活动开始的一周前,俞昌斌画了新冠病毒的草图,请4个当地阿姨在稻田上“割”出直径15米的“病毒”模型。俞昌斌解释:“仅仅在稻田里展示新冠病毒的外形轮廓是没有用的,应该对它做一些‘动作’,否则就浪费了这一次有意义的稻田实验。让代表希望的孩子们来亲手割掉‘病毒’,同时也能让他们体验到‘谁知盘中餐,粒粒皆辛苦’。”
施工人员爬上铁塔,升起“RICE GARDEN”标识牌,这是“乡聚实验田”的标识牌。志愿者在一边的广场空地摆上桌子,铺上白布,再摆上鲜花、零食、饮料……一切准备就绪。下午,志愿者为参加活动的小朋友提供镰刀、手套,孩子们走进稻田把“病毒”割得干干净净,过程中不损毁粮食。割掉“病毒”的孩子们,在稻田中摆出提前设计好的大型微信“表情包”。“表情包共三个,分别是哭(Cry)、戴口罩(Mask)和笑(Laugh)。特别是稻田笑脸,用来表达中国人乐观抗疫的精神。”俞昌斌说。
乡居生活可见稻田
稻田东侧是一栋修建于上世纪80年代的老房子。2016年,俞昌斌和妻子陈远从当地农民那里租下,租期达12年。
2010年前后,因为妻子在英国谢菲尔德大学留学,俞昌斌也在英国住了一段时间。英国的田园风光促发了园林景观专业毕业的他的思考,“中国以前‘采菊东篱下,悠然见南山’的田园风光,都到哪里去了?”

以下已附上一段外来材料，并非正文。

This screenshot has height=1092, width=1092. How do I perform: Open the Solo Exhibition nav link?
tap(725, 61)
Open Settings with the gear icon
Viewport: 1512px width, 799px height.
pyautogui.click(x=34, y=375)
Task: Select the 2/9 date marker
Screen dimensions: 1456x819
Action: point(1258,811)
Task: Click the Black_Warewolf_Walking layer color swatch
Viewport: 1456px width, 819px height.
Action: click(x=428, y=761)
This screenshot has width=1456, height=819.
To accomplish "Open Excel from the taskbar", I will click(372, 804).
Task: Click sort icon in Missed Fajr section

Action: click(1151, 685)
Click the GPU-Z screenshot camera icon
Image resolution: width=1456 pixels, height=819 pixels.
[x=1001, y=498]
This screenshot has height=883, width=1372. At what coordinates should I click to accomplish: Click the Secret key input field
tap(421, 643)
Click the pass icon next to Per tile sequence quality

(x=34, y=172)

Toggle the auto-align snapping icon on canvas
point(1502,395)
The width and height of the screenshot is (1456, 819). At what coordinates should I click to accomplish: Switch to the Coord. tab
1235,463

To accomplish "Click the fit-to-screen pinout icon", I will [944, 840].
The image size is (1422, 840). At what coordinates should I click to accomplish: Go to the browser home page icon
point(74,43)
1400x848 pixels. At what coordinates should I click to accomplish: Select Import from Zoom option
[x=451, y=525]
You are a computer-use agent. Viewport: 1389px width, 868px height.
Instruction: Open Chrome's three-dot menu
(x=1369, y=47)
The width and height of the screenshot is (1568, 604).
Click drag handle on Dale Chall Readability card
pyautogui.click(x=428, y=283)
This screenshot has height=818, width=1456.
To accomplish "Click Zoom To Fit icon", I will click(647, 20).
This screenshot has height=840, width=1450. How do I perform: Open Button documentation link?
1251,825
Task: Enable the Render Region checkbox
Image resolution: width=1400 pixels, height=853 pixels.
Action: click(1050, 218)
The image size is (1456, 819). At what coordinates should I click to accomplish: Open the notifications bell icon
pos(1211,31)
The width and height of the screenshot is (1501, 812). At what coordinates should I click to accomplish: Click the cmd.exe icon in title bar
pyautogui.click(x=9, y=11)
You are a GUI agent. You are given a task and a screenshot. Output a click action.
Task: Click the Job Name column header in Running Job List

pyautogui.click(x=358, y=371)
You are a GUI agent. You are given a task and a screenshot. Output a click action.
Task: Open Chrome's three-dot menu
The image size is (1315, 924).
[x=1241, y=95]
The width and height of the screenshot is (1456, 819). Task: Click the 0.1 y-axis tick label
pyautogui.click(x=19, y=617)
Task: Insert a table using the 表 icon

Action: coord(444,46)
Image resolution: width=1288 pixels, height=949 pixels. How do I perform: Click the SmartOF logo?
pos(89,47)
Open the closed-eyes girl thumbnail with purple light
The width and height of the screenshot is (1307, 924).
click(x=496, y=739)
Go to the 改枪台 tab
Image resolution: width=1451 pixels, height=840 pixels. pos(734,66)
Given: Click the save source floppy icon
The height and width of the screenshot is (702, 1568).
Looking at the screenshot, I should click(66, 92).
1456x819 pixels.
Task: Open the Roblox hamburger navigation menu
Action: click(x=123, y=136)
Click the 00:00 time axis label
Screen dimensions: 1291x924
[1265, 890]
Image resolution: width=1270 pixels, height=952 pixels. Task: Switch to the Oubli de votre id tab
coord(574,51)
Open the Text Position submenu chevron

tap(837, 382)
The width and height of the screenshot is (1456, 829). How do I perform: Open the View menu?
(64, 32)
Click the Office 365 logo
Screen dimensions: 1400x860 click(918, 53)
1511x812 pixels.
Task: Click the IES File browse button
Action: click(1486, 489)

做民宿的念头,在夫妻俩心中由来已久。回国后,他们来到崇明。俞昌斌回忆第一眼看到那栋老房子的情形,“房子非常破,屋顶漏风漏水,窗户也比较破,里面堆满杂物”。不过,这对他俩来说似乎不算问题。陈远毕业于东南大学建筑系,她改造了建筑;俞昌斌把院子的景观也改造了。
老房子焕然一新,就位于100亩稻田旁。而这也是这栋老房子最初打动他和陈远的点。他们在新“家”的一楼砌了矮墙,放了两块老门板做成吧台。坐在吧台,看出去是一大片稻田。虽然没有“悠然见南山”的田园风光,但也是“悠然见稻田”的乡居生活了。
乡村还能这样“潮”
房子周边100亩稻田是俞昌斌朋友的项目。在这样的机缘下,俞昌斌和陈远没有按照既定的民宿“轨迹”行进。他们决定做一件更有意义的事——乡聚公社。为此,这栋老房子成为“乡聚公社的会客厅”。
乡聚公社的第一次活动,就是“稻田迷宫”。俞昌斌告诉记者,“当时研究了两个案例。第一个是英国的麦田怪圈,这个麦田怪圈直径大概300米,它表达的意思是‘π’——圆周率。第二个案例是陕西的‘九曲黄河灯’,这是中国西部传统民俗用灯光做的迷宫游戏活动。”
最初,他们向朋友、熟人发送邀请函,大家将信将疑地到来。没想到,参与者一致叫好:原来,稻田还能这样“玩”,中国的乡村还能这样“潮”。
在几年的发展中,乡聚公社陆续吸引杨晓青、郁家俊、金笑辉等热爱乡村又各具特长的专业人士加入,并连续5年策划、组织、实施一系列“乡聚田园”的活动。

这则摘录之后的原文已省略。